Make a histogram of men’s heights and a histogram of women’s heights. How would you compare the various aspects of the two distributions?

hist(fdims$hgt, main="Height Histogram", xlab="Heights in cm",col=rgb(1,0,0,0.5),xlim=c(140,200),ylim=c(0,80))
hist(mdims$hgt, main="Female Height Histogram", col=rgb(0,0,1,0.5),add=T)
box()

From the graph, it is apparent that males (blue) are generally taller and have higher proportions after the mode, while females (red) have a higher percentage below the mode.

The normal distribution

fhgtmean <- mean(fdims$hgt)
fhgtsd   <- sd(fdims$hgt)
hist(fdims$hgt, probability = TRUE, ylim = c(0,0.06))
x <- 140:190
y <- dnorm(x = x, mean = fhgtmean, sd = fhgtsd)
lines(x = x, y = y, col = "blue")

Exercise 2

Based on the this plot, does it appear that the data follow a nearly normal distribution?

Based on the plotted data, and normalized distribution curve, it is safe to assume that this follows a near normal distribution.

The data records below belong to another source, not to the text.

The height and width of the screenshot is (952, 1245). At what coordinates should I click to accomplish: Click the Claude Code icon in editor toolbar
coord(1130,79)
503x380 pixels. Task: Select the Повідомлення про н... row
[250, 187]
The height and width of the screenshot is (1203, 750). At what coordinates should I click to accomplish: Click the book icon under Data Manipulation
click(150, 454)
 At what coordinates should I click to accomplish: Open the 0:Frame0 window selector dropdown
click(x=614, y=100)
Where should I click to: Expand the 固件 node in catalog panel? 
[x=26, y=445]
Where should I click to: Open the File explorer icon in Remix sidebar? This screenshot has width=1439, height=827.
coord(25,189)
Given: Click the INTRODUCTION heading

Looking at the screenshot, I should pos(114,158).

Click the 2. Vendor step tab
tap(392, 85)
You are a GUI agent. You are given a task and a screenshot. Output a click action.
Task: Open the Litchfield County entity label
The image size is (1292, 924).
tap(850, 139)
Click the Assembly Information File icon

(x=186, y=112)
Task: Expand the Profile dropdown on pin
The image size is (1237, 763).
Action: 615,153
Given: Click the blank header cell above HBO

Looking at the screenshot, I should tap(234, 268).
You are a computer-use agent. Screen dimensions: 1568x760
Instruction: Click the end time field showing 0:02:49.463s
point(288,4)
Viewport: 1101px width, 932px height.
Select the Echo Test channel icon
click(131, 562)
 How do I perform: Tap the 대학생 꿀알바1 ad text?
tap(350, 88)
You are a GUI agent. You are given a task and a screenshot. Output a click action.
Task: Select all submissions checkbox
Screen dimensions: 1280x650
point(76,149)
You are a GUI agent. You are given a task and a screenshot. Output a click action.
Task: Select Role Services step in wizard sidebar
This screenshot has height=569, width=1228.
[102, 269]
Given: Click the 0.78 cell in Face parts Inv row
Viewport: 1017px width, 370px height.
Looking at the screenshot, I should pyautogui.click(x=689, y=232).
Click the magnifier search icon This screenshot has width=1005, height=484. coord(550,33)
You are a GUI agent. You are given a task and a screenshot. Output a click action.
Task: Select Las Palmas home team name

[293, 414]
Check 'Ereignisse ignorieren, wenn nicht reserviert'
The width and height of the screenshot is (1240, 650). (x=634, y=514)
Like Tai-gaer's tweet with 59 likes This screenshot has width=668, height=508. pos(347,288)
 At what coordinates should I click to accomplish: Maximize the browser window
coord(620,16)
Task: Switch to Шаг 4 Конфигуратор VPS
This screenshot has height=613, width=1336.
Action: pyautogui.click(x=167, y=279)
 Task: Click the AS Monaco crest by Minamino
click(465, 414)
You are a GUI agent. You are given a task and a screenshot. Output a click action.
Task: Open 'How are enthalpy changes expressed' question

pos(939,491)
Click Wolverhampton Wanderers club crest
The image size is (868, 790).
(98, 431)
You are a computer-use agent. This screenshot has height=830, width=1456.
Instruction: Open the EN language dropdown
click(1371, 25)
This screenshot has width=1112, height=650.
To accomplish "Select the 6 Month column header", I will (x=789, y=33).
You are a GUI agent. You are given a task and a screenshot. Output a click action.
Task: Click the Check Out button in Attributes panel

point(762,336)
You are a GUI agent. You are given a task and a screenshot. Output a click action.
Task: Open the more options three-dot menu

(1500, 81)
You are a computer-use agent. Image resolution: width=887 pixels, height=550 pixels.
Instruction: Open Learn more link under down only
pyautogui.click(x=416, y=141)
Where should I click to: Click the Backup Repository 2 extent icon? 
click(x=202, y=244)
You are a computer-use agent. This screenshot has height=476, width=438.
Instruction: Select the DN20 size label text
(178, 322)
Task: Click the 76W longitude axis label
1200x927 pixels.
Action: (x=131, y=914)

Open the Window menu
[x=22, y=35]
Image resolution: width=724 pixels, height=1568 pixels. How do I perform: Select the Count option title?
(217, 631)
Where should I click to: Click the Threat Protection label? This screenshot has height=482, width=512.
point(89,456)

Evaluating the normal distribution

qqnorm(fdims$hgt)
qqline(fdims$hgt)

sim_norm <- rnorm(n = length(fdims$hgt), mean = fhgtmean, sd = fhgtsd)

Exercise 3

Make a normal probability plot of sim_norm. Do all of the points fall on the line? How does this plot compare to the probability plot for the real data?

hist(sim_norm, probability = TRUE, main="Normal vs Real Female Heights", xlab="Heights in cm",col=rgb(1,0,0,1),xlim=c(140,190),breaks=10)
hist(fdims$hgt, main="Female Height Histogram", col=rgb(0,1,0,0.5),add=T,probability = TRUE,breaks=10)
box()

If we overlay these plots, the answers are clear. We can see where alignments between normal and real differ.

qqnormsim(fdims$hgt)

qqnorm(fdims$hgt); qqline(fdims$hgt)

Exercise 4

Does the normal probability plot for fdims$hgt look similar to the plots created for the simulated data? That is, do plots provide evidence that the female heights are nearly normal?

Using the QQ plot and histogram overlay, we see that female heights are not normal, but follow the normal pattern moreso than any other, but with an imbalance around the mode.

Exercise 5

Using the same technique, determine whether or not female weights appear to come from a normal distribution.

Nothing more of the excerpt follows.